The Start Time Committee in South Portland is nearly ready to make its recommendations to the Board of Education about how to best implement pushing back start times at the high school and middle schools by at least 30 minutes next year.
The committee plans to make its final report to the school board at the Dec. 12 meeting, according to Superintendent of Schools Ken Kunin. South Portland schools began studying later start times almost a year ago in response to similar efforts in other school districts around Maine and to a local parent-led coalition that specifically requested later start times for students in their teens.
“We think this change is best for the health and education of our students and all indications are that we can make this a smooth and positive transition,” Kunin told the Current.
“While we do believe later start times will lead to better academic results for students, we (also) want to be clear that we view this as a serious public health and safety concern for our children,” Kunin added.
“The American Academy of Pediatrics and the Center for Disease Control have both released very compelling reports about the negative consequences of inadequate sleep for children and adolescents and issued strong recommendations for later start times for middle and high schools. We are excited that we are close to a plan to put the recommendations of the CDC and of pediatricians across the country into practice in South Portland,” he said.

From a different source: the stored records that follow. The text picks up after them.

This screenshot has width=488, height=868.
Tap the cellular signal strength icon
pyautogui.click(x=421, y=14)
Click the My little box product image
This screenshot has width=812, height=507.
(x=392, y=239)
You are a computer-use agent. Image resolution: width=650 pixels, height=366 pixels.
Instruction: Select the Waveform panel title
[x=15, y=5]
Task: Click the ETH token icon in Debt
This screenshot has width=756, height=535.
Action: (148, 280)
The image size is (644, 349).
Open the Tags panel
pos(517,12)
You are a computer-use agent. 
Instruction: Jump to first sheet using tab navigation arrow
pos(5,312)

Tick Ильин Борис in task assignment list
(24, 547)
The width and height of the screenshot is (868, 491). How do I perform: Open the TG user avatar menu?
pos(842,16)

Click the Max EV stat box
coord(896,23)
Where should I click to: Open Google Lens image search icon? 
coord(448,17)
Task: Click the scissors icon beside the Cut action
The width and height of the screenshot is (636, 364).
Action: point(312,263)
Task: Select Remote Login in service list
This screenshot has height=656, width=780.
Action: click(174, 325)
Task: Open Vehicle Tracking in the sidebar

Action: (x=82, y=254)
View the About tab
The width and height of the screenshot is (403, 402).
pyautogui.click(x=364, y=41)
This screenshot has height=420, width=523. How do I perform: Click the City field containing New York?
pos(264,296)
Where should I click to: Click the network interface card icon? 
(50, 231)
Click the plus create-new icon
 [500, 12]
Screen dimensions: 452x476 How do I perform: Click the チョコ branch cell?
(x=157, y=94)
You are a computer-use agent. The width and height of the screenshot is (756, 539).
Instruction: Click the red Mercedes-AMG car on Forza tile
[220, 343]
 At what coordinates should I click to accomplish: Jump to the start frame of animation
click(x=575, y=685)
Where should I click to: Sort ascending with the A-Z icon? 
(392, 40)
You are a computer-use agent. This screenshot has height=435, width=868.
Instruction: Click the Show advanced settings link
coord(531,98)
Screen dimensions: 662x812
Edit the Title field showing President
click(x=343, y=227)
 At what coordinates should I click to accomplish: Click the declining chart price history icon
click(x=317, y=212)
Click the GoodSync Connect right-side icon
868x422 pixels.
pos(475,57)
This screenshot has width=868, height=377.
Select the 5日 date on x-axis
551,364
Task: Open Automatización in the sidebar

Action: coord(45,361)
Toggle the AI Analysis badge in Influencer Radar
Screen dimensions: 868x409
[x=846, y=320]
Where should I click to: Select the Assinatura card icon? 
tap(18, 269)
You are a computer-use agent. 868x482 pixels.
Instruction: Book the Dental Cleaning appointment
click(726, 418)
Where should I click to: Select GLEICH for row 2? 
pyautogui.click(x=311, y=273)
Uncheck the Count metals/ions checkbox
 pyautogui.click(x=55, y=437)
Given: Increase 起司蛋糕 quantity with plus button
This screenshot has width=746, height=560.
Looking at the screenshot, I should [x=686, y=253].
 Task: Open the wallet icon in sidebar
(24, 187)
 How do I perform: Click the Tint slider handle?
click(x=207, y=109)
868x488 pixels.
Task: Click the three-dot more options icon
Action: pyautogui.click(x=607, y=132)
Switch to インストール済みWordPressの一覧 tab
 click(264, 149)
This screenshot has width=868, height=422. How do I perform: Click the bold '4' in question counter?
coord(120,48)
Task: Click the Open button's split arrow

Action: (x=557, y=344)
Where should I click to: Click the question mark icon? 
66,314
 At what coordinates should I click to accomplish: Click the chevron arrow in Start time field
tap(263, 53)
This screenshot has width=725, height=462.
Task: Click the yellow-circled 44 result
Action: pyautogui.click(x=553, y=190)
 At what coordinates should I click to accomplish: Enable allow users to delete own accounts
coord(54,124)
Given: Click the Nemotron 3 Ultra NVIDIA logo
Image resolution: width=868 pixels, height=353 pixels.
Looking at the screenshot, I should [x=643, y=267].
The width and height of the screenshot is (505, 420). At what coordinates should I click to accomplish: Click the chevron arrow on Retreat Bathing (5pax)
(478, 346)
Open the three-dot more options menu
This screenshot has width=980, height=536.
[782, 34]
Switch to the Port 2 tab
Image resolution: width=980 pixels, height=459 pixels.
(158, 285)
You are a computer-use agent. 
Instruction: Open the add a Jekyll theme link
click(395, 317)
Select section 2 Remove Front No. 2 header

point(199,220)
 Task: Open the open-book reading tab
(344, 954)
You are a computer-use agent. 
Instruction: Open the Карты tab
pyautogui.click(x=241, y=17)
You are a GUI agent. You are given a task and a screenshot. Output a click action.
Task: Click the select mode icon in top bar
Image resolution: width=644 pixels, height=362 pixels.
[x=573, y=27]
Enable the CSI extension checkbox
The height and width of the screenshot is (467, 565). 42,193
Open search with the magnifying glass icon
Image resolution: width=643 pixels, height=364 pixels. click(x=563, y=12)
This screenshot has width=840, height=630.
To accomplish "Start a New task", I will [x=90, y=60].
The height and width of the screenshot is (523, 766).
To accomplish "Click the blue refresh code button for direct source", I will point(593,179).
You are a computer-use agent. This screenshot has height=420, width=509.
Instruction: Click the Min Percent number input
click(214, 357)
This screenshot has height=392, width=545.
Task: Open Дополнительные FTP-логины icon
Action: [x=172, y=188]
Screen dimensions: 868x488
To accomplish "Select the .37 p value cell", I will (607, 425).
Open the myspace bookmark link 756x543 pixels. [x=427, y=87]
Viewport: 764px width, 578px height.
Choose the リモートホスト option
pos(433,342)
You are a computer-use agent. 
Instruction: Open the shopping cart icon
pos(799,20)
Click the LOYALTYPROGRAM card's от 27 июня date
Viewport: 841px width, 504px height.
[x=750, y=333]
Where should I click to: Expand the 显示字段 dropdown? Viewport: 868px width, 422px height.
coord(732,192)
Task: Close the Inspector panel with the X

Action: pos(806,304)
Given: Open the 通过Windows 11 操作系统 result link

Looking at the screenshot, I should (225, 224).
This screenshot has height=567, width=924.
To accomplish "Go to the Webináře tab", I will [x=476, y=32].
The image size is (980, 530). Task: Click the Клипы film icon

Currently classes begin at 7:30 a.m. at South Portland High School and 7:55 a.m. at the city’s two middle schools – Mahoney and Memorial. The CDC recommendation is for school to start no earlier than 8:30 a.m. for teens.
Teens function best when they get at least eight to nine hours of sleep per night, a number of studies have shown. In an initial report provided to the school board this past summer, South Portland’s start times group said, “Teens are biologically programmed to stay up later and sleep later, but early school start times work against their (internal) clocks.”
The initial report from the committee said that the negative impacts of teens not getting enough sleep can include anxiety and depression, poorer attention, poorer problem solving skills and poorer academic performance.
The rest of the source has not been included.